Losing a child is said to be life’s worst experience, he says. This is worse. “We have his body,” he says, “but we don’t have his mind.”
The judge sentences Vantrease to 10 years, with parole possible after two. Ken drives home, arriving under a hazy moon. He heads straight for the kitchen, where his wife is with Ryan.

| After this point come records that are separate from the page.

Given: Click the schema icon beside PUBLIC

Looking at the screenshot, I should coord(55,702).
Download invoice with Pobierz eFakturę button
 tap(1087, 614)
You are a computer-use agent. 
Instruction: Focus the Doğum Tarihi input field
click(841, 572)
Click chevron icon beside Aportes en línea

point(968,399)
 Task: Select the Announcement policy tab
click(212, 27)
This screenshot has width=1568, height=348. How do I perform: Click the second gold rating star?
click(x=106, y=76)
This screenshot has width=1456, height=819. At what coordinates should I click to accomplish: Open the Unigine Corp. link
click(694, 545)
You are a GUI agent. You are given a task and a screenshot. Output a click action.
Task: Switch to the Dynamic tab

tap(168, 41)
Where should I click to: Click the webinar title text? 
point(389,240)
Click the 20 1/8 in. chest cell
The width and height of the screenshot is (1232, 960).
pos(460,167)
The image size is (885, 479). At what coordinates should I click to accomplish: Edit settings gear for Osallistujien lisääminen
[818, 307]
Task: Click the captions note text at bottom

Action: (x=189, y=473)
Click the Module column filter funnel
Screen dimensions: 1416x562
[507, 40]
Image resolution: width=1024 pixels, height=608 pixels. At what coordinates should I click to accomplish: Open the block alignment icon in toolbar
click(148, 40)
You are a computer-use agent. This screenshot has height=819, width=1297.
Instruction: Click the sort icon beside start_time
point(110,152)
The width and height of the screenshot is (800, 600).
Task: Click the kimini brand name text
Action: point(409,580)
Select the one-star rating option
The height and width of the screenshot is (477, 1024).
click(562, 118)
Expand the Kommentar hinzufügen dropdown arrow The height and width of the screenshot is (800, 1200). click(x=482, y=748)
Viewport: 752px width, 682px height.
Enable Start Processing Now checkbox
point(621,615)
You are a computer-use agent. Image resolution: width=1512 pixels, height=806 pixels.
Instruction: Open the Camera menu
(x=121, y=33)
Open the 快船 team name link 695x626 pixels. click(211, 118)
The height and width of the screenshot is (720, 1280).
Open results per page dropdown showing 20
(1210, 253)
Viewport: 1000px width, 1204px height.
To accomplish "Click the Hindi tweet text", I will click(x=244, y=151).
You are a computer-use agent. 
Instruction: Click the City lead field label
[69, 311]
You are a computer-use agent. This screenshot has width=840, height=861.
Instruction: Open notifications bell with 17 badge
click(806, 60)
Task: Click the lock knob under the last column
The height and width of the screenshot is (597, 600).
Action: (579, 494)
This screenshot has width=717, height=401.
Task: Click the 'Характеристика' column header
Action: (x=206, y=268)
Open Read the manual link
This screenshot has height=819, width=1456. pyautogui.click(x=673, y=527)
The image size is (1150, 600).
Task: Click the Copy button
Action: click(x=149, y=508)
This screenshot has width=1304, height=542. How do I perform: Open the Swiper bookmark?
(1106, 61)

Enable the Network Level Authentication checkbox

“Did you have a good day?” Ken asks his son. “Can you tell me about it?
“Turn your head, Ryan.
“Turn your head.
“This way.
“C’mon.”
beth says
How did these college students get such short sentences and this man I just read about today whom got in a fight not snuck and punches someone unknowingly this man had an agruement and fought a grown man and knocks him out and he passed away and he was sentenced to 15 years because he made a plea agreement. This is so upsetting that this man didn’t get true justice students just because they bring money to wvu should still be treated like anyone else give Ryan true justice
Erin says
I can’t even see through the tears in my eyes right now. Ken, my heart goes out to you, in fact I can feel your pain through the vivid imagery of the words I just read. I’m a single mom. My son 11, daughter 7. My brother, at age 27 passed away when I was 14 and I was the first person to find out, and hence had the duty of telling my mom and watching her crumble. I’ve also been in a situation as a nurse working with a doctor who has just told a pregnant woman the day before her due date that her baby no longer has a heartbeat. I’ve heard those cries, the pleading, the pain. If something were to happen to either of my children, I would quit my whole life outside of my home to tend to them. They are my life; they are my reason for living. The display case you have with the baseballs–that’s us. I’m a baseball coach and fanatic. I take heat for it because I’m a woman and unmarried, but baseball is the best part of my family. The memories made in and around the game are memories I know will be cherished for life. My heart and prayers are with you and your family, most of all Ryan. He’s in there. He knows you’re there. Tonight before my son went to sleep he got to thinking about Yogi Berra’s passing yesterday and began to cry. He’s afraid to die. I gave him the best scientific advice I could; energy never dies, it just changes forms. I don’t know how that equates to your situation or if it does at all, but five minutes later I was reading a post from your daughter’s Facebook about Ryan’s birthday. Your love for your son is a love that is inspiring. It is the epitome of what love is. There is no love greater than the love of a parent to their child. Happy birthday to Ryan. You are an inspiration to me. Thank you.
~Erin
ken lott says
God never promised to heal anyone financially, physically, etc. only spiritually. the father sayed what kind of God wouldn’t heal him? maybe the lord is allowing the father to see his own great faithfulness in caring for his son[that faithfulness could only come from jesus]. maybe the lord is convicting the boys who harmed him to repent and confess Christ. God could have took his sons life that night, but he didn’t. he allowed the family to really show their love and incredible patience taking great care of him. I would invite the father to ask jesus into his heart, confessing his sins. he’ll give you more courage and grace. look at the people who have given money and support to you. most, im sure, are Christians. atheists would have told you to pull the plug a long time ago. thank you for your attention to this letter, dear family. my love and prayers are truly with you all. ken lott; Columbus ga.
Pati says
I don’t know this young man, but I do know that when someone that dear goes through this, one feel the need to give some kind of help or emotional support. I saw the videos and is very impressive to see the love and support of his family. Love can move mountains. I’ll be praying for Ryan and his family, to keep fighting. I will follow the new developments. Don’t give up, miracles can happen.
Gloria says
This is a powerful article………………………still hoping and praying that there will be healing & recovery for Ryan this year.
jo says
This is very difficult to read, Ken! On the one hand, it seems so long ago, but on the other hand, it seems like yesterday–yesterday’s memories that we choose to keep in the forefront. Team Diviney will always keep Ryan relevant. It’s our job!